■ **WORK TASK**: Among the lines below, a stretch begins at the one with "barnesmediagrouppr (149, 315)" and ends at the one with "Image resolution: width=1017, height=2576.". Repeat that stretch exactly, ends included.

(Beginning of EXERCISE MATERIAL)

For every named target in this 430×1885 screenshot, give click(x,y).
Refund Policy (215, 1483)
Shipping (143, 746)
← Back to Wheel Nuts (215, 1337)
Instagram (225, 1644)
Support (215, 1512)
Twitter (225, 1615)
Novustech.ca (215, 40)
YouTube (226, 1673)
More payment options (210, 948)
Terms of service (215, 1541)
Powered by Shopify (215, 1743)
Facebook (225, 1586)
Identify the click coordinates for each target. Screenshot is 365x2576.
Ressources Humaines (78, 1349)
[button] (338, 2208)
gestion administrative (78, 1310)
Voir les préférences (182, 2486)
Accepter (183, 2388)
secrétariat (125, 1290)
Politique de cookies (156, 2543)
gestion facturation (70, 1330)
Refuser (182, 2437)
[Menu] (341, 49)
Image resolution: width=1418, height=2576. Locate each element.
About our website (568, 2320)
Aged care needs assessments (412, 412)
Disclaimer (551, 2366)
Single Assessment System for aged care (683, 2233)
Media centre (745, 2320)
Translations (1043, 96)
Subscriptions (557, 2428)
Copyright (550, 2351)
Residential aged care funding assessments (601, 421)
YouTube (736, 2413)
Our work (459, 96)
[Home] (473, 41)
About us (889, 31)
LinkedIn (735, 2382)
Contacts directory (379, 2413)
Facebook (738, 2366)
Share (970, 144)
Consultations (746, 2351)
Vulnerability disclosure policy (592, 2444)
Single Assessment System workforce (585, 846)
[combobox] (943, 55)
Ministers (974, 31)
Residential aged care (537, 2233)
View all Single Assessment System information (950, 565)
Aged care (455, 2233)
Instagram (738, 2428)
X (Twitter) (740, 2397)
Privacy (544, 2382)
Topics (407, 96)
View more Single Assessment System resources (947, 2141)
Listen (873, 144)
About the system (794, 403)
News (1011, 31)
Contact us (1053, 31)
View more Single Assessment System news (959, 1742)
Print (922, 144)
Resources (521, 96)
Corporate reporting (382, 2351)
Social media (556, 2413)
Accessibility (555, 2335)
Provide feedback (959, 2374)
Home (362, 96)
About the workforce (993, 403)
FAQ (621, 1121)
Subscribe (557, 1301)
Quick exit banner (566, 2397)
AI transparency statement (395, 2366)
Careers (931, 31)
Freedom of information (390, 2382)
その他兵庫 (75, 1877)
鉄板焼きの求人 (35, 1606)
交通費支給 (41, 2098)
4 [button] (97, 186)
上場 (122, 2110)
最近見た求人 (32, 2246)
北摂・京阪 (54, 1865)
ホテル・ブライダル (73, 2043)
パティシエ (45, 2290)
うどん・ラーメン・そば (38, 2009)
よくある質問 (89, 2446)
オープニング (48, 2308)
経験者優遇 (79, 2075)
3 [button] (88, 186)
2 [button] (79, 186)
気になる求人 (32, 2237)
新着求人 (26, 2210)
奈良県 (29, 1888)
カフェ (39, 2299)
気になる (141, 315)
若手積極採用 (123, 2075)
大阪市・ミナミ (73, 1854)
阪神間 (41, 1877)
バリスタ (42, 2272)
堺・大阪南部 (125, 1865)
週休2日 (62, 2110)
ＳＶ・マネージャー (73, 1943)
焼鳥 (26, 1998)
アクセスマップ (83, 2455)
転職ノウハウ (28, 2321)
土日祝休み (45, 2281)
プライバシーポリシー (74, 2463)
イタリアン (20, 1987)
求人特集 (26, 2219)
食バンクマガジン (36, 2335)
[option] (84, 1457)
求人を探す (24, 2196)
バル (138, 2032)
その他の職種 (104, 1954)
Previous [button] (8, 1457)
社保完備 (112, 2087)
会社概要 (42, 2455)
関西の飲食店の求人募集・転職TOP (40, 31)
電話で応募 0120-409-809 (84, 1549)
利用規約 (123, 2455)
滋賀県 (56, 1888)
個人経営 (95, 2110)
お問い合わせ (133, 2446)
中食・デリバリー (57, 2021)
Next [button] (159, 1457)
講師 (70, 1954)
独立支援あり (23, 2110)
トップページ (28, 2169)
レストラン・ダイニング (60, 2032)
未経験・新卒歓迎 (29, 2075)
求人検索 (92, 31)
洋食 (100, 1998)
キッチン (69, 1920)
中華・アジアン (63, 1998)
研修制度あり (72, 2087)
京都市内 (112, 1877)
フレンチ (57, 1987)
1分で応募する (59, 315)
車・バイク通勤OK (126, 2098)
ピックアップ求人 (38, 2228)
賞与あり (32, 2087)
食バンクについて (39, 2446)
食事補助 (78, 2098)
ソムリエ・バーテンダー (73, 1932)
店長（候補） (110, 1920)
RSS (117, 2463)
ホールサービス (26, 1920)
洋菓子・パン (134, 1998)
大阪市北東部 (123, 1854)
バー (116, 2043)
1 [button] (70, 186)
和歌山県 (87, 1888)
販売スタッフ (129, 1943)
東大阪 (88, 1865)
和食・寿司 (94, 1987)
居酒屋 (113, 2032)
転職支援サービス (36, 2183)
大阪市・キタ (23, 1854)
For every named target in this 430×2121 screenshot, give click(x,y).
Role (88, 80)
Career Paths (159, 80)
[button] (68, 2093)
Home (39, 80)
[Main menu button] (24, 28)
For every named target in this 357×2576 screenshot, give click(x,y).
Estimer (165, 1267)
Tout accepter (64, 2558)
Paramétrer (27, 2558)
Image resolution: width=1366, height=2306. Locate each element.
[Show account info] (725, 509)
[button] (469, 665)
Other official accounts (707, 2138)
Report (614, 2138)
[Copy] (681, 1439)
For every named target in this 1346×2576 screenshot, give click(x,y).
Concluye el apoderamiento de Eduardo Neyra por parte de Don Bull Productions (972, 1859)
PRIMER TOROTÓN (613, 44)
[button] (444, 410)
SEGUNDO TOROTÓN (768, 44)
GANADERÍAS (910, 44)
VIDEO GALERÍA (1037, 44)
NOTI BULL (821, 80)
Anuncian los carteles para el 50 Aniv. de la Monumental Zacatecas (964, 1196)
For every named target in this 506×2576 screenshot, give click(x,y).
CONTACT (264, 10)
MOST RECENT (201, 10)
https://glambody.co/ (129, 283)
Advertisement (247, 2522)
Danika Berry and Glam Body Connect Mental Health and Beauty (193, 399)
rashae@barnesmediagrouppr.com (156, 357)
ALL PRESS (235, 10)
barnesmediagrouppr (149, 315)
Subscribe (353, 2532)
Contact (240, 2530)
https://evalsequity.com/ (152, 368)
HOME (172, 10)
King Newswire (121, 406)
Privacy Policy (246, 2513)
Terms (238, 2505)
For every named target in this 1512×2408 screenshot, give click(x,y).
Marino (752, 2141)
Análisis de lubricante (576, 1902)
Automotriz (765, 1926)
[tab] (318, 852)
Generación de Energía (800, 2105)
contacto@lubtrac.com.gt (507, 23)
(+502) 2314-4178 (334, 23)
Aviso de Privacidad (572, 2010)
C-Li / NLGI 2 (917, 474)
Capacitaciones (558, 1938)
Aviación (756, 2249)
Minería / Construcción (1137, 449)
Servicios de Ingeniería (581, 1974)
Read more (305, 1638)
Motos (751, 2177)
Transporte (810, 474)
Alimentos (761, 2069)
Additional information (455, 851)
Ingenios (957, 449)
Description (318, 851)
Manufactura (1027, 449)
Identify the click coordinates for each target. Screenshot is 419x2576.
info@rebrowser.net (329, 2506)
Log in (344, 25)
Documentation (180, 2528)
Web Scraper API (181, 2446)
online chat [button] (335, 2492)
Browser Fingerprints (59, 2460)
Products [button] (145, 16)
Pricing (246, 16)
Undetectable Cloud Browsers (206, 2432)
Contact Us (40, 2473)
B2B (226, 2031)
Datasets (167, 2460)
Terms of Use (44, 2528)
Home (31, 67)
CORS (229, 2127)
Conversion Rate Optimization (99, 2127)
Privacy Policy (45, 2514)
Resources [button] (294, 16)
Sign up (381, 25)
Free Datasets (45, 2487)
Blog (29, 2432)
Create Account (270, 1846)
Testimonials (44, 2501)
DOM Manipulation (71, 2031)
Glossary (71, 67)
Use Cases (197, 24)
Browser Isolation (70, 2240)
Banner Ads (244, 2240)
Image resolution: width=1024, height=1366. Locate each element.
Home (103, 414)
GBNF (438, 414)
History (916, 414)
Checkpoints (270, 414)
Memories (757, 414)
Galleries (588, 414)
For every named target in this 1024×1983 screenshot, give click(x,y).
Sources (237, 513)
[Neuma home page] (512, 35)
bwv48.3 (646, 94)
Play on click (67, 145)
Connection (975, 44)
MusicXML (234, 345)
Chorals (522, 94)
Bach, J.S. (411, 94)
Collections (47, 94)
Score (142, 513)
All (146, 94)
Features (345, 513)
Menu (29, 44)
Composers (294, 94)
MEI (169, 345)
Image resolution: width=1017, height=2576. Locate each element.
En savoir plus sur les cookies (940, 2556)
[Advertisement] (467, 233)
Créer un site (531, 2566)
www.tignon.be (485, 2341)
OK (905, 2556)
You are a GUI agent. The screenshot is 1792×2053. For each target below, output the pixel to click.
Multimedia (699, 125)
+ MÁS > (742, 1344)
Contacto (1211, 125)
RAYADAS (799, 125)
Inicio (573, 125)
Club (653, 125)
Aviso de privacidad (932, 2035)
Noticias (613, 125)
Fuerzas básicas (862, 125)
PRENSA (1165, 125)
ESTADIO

(End of EXERCISE MATERIAL)

■ **OUTPUT FOR THIS TASK**:
barnesmediagrouppr (149, 315)
Subscribe (353, 2532)
Contact (240, 2530)
https://evalsequity.com/ (152, 368)
HOME (172, 10)
King Newswire (121, 406)
Privacy Policy (246, 2513)
Terms (238, 2505)
For every named target in this 1512×2408 screenshot, give click(x,y).
Marino (752, 2141)
Análisis de lubricante (576, 1902)
Automotriz (765, 1926)
[tab] (318, 852)
Generación de Energía (800, 2105)
contacto@lubtrac.com.gt (507, 23)
(+502) 2314-4178 (334, 23)
Aviso de Privacidad (572, 2010)
C-Li / NLGI 2 (917, 474)
Capacitaciones (558, 1938)
Aviación (756, 2249)
Minería / Construcción (1137, 449)
Servicios de Ingeniería (581, 1974)
Read more (305, 1638)
Motos (751, 2177)
Transporte (810, 474)
Alimentos (761, 2069)
Additional information (455, 851)
Ingenios (957, 449)
Description (318, 851)
Manufactura (1027, 449)
Identify the click coordinates for each target. Screenshot is 419x2576.
info@rebrowser.net (329, 2506)
Log in (344, 25)
Documentation (180, 2528)
Web Scraper API (181, 2446)
online chat [button] (335, 2492)
Browser Fingerprints (59, 2460)
Products [button] (145, 16)
Pricing (246, 16)
Undetectable Cloud Browsers (206, 2432)
Contact Us (40, 2473)
B2B (226, 2031)
Datasets (167, 2460)
Terms of Use (44, 2528)
Home (31, 67)
CORS (229, 2127)
Conversion Rate Optimization (99, 2127)
Privacy Policy (45, 2514)
Resources [button] (294, 16)
Sign up (381, 25)
Free Datasets (45, 2487)
Blog (29, 2432)
Create Account (270, 1846)
Testimonials (44, 2501)
DOM Manipulation (71, 2031)
Glossary (71, 67)
Use Cases (197, 24)
Browser Isolation (70, 2240)
Banner Ads (244, 2240)
Image resolution: width=1024, height=1366. Locate each element.
Home (103, 414)
GBNF (438, 414)
History (916, 414)
Checkpoints (270, 414)
Memories (757, 414)
Galleries (588, 414)
For every named target in this 1024×1983 screenshot, give click(x,y).
Sources (237, 513)
[Neuma home page] (512, 35)
bwv48.3 (646, 94)
Play on click (67, 145)
Connection (975, 44)
MusicXML (234, 345)
Chorals (522, 94)
Bach, J.S. (411, 94)
Collections (47, 94)
Score (142, 513)
All (146, 94)
Features (345, 513)
Menu (29, 44)
Composers (294, 94)
MEI (169, 345)
Image resolution: width=1017, height=2576. Locate each element.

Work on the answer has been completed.